SNPs within genes can lead to different variants and alleles. This problem has one striking feature: SNPs occur both in noncoding regions of the genome and genes that are specifically in exons, introns, or both. Research shows that SNPs are found in approximately 10% of the human genome.
The second aspect to consider is the source for polymorphisms. Point mutations, which are changes in one nucleotide of the genome that create SNPs, are normal. One nucleotide can be replaced by another, while others may deleverage or add a single nucleotide. Single nucleotide Polymorphisms refer to variations in one nucleotide within a particular locus. They typically have two allles. SNPs are used to identify the functions of genes. This is where single nucleotide Polymorphisms (SNPs) can be extremely helpful. These SNPs can be used for tagging specific genotypes. SNPs are used to tag specific regions in DNA. It can also be used to locate genes on chromosomes. It is often found in non-coding areas that are near the genome. However, this could also be the part that contains single nucleotide mutations. It is not within the gene. It is not in the gene itself. For example, Alzheimer’s disease has the APOE genetic that encodes apolipoprotein E. (ApoE). There will be three variants of this gene if two SNPs occur in the same gene. These variants will be APOE??2,?3 or?4, and produce the proteins E3 and E4. Each variant has a different degree of Alzheimer’s susceptibility.

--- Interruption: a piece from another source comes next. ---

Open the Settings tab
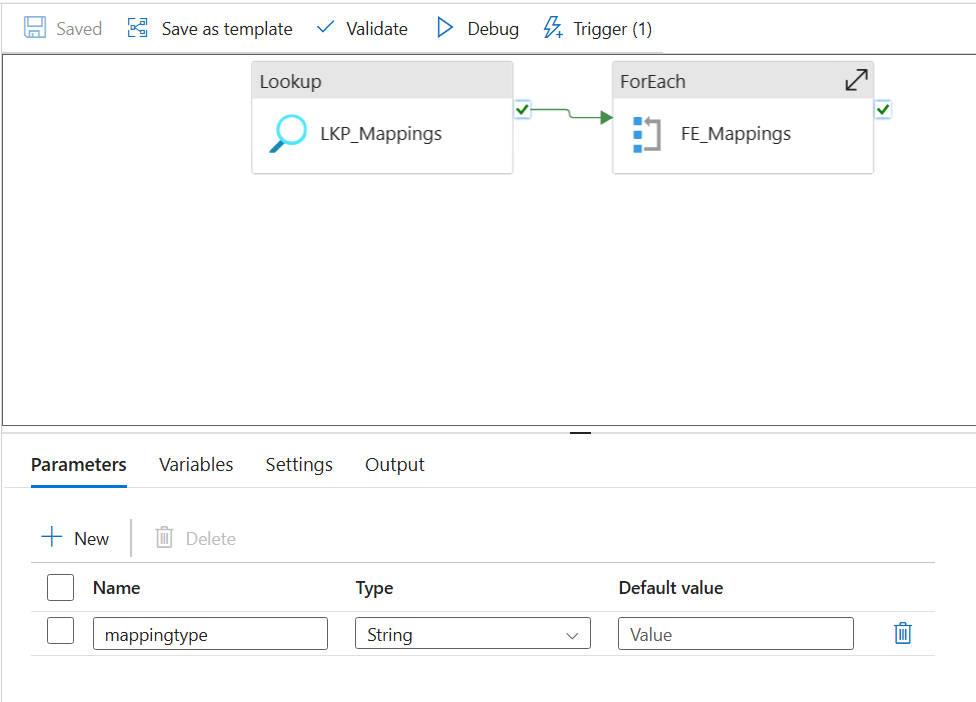The height and width of the screenshot is (702, 976). coord(299,464)
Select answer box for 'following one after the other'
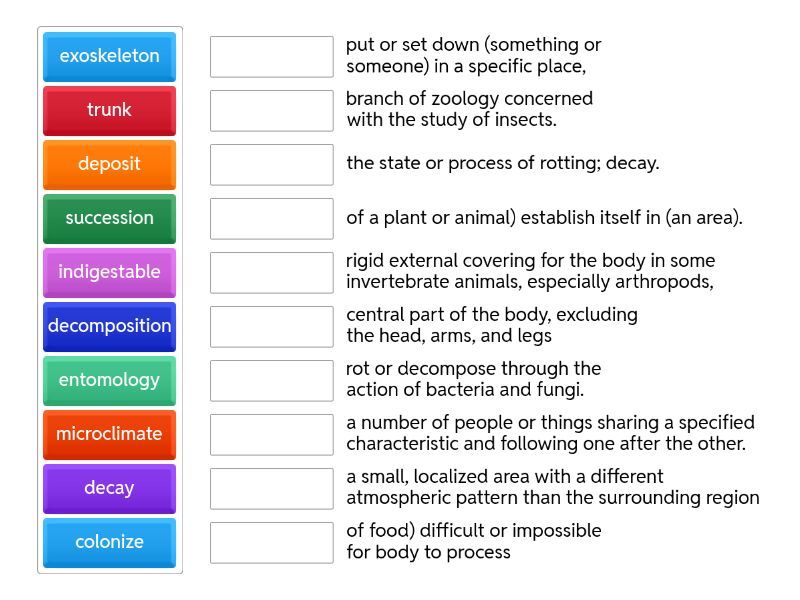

There are many hidden dangers in our world today, such as cancer. SNPs found in disease-related genes have been increasingly used as candidate candidates for finding causative variations. SNPs do not have any impact on development or health. These genentic differences are important for the study of human health.
SNPs are a way to predict a person’s reaction to drugs, susceptibility or risk of developing certain diseases. SNPs are also useful in tracking the family’s inheritance of certain diseases genes. Future research will identify SNPs that are associated with complex diseases like heart disease, diabetes, or cancer.